(Source records)
########

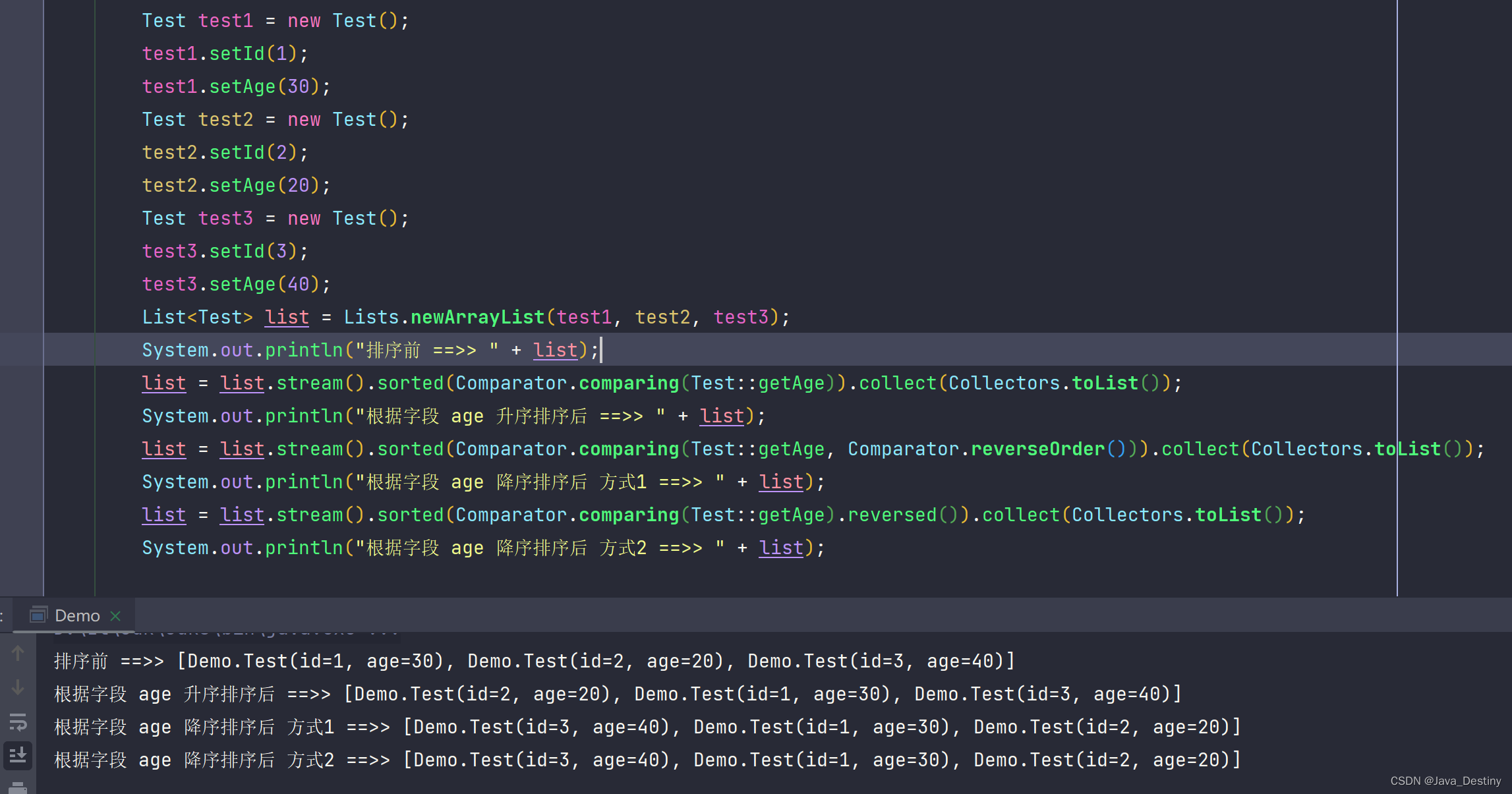Click the test1.setAge(30) line
Screen dimensions: 1512x794
pos(236,86)
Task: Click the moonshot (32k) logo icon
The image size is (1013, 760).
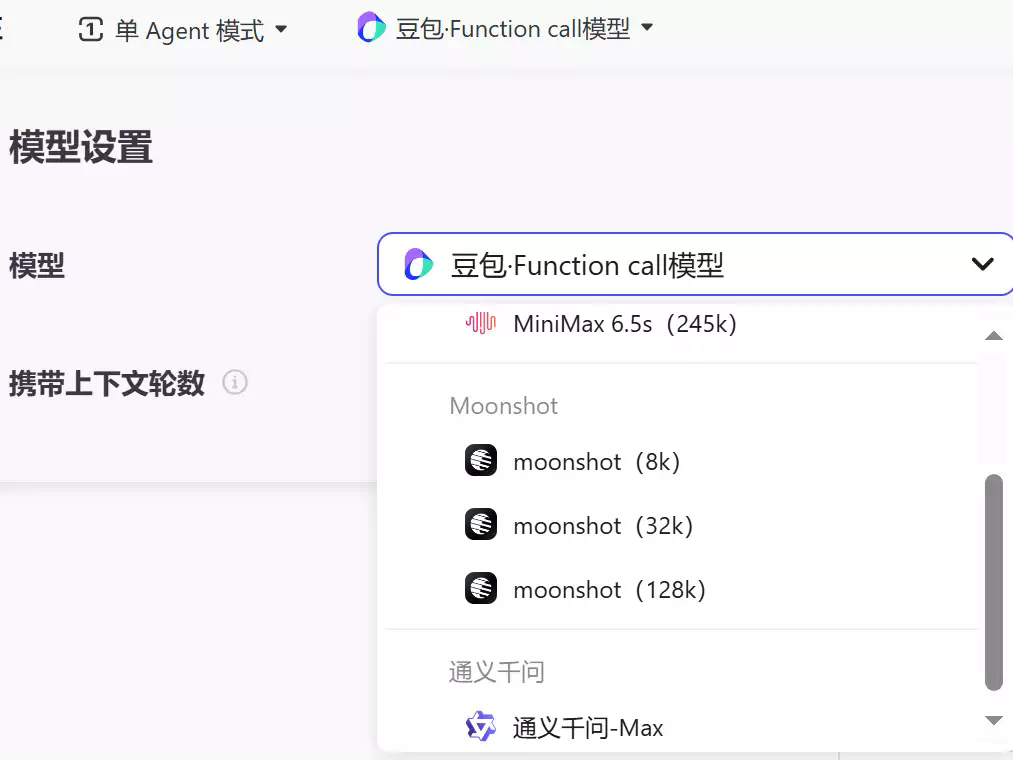Action: (x=481, y=525)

########

**Given instruction:**
Repeat these rows word for word, leaving out the pictures.

**Task solution:**
Click the test1.setAge(30) line
Screen dimensions: 1512x794
pos(236,86)
Task: Click the moonshot (32k) logo icon
The image size is (1013, 760).
Action: (x=481, y=525)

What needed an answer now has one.